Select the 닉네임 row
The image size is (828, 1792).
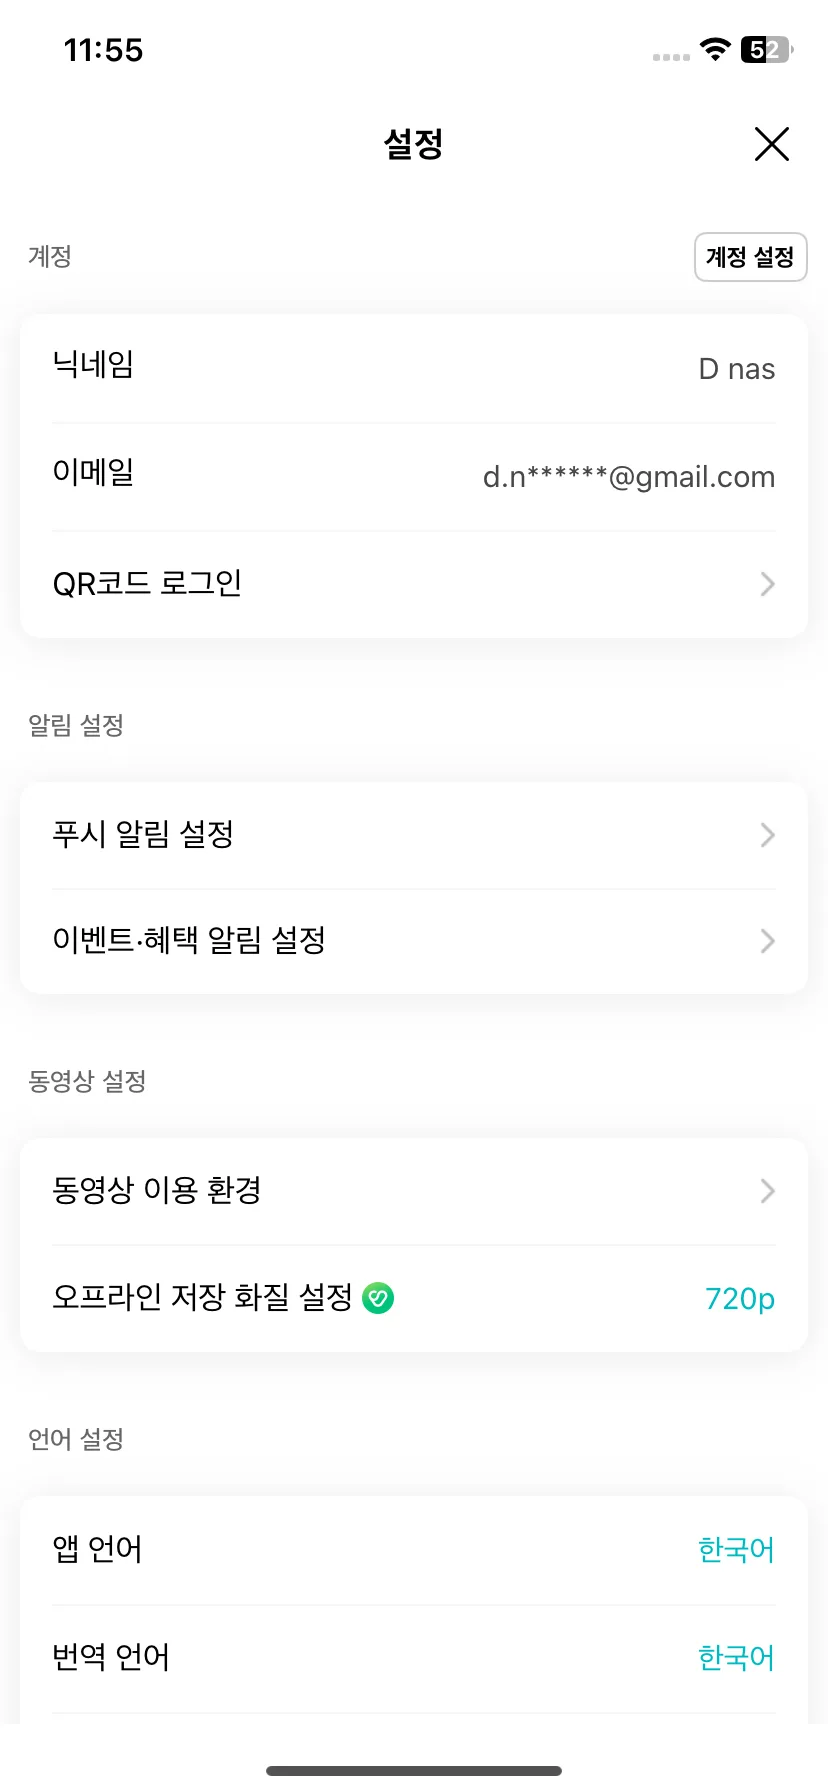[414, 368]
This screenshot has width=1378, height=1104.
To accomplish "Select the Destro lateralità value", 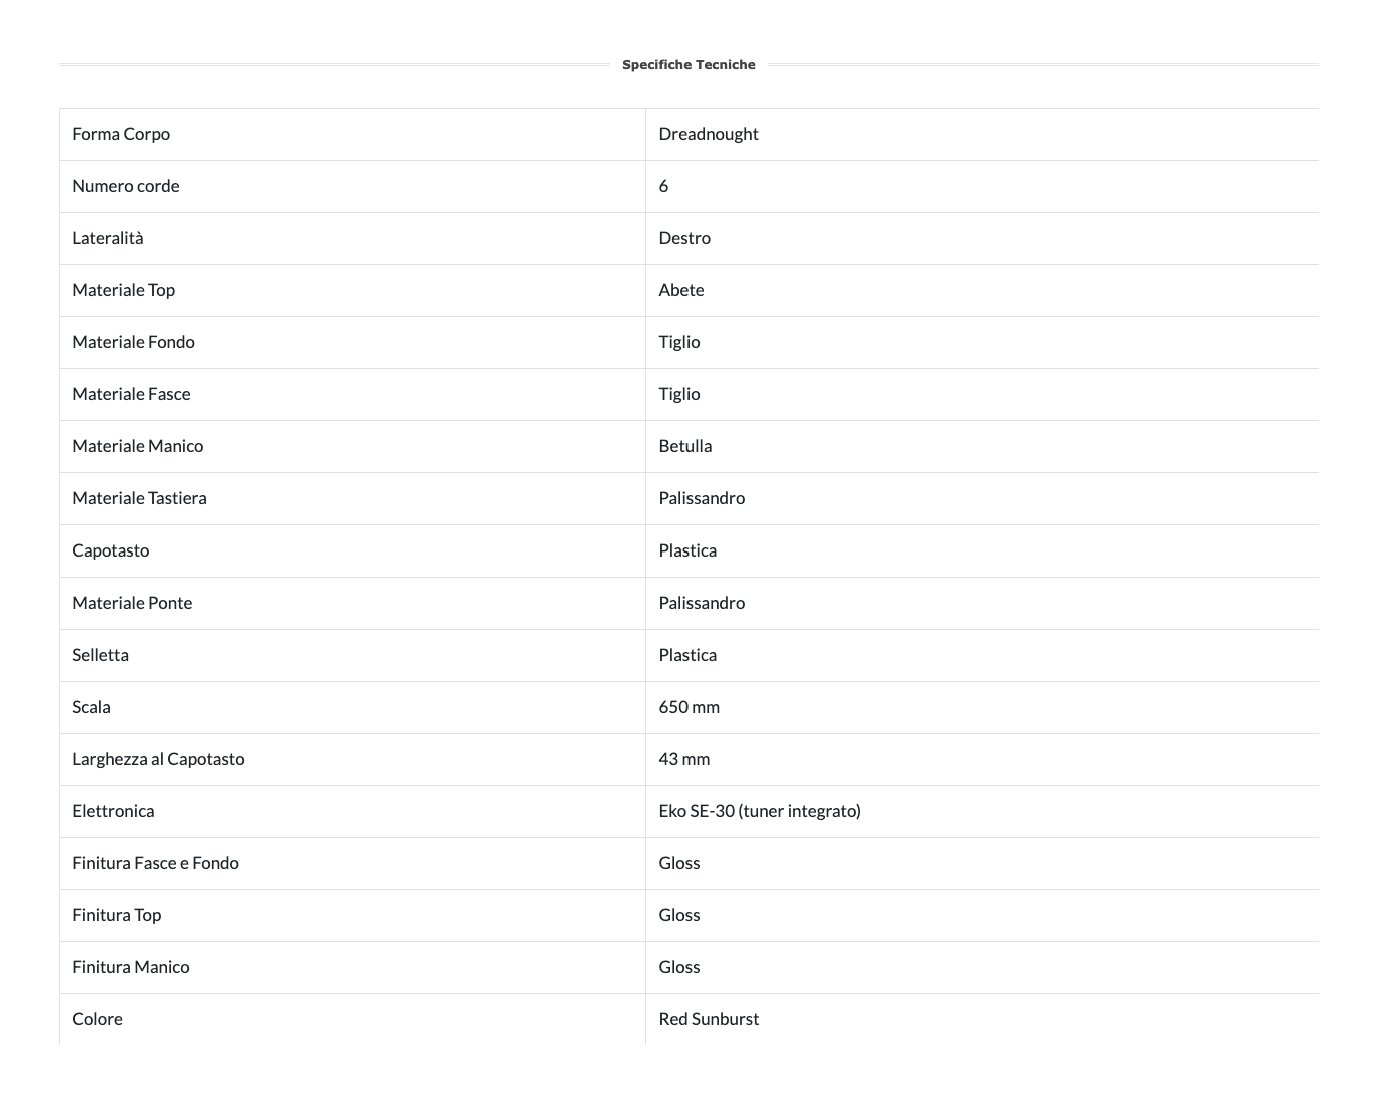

→ TASK OBJECTIVE
Turn the records above into a Markdown table with the columns Row and Text, giving each non-blank line its own numbered row. Leave the pictures out.

→ RESULT OF THE EXERCISE
| Row | Text |
|---|---|
| 1 | Select the 닉네임 row |
| 2 | The image size is (828, 1792). |
| 3 | [414, 368] |
| 4 | This screenshot has width=1378, height=1104. |
| 5 | To accomplish "Select the Destro lateralità value",  |